One evening this week I stood on a viewing platform at the Sacramento National Wildlife Refuge in California’s Great Central Valley. To the
east the moon, two days from full, silvered the ponds of the refuge. Westward,
sunset light on the water was greenish gold and the sky a blaze of fiery red. I
was there to view the fly-out, a nightly spectacle during the winter months
when hundreds of thousands of geese move from the ponds to the fields to forage.

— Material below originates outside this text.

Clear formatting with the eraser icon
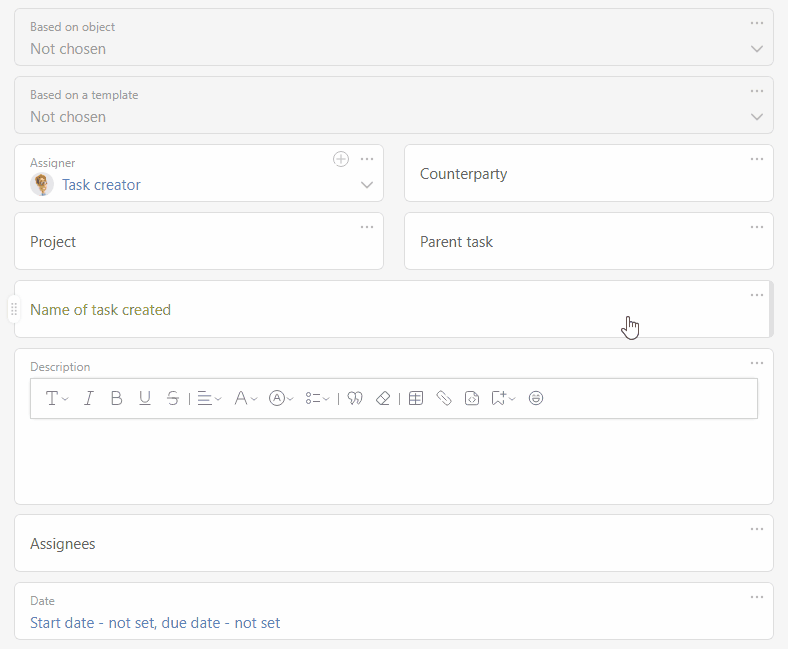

A clatter of wings, flashes of white as nearby snow geese lifted. All around me
was the sound of their calling. Everywhere I looked, huge skeins of geese scribbled
ragged black lines on the red sky.
As writers who care about nature, we have many ways to
share such an experience. We could do a straight science story about bird
migration and the importance of the Pacific Flyway. The story might be part of
a social history: the loss of wetlands since European settlement and the
struggles to balance the needs of agriculture and the needs of waterfowl. We
could use the scene as part of a fiction, to establish location or show an
aspect of character. Maybe it becomes a poem. There might even be a political
aspect in the fact that the first ditches for the refuge were dug in 1937 by
the Civilian Conservation Corps, a work relief program that was part of FDR's
New Deal legislation.
Whatever the genre of our writing, our job is to bear
witness. Our readers must be there with us, feeling the wonder of that sky full
of birds, feeling with us the humbling majesty of the natural world.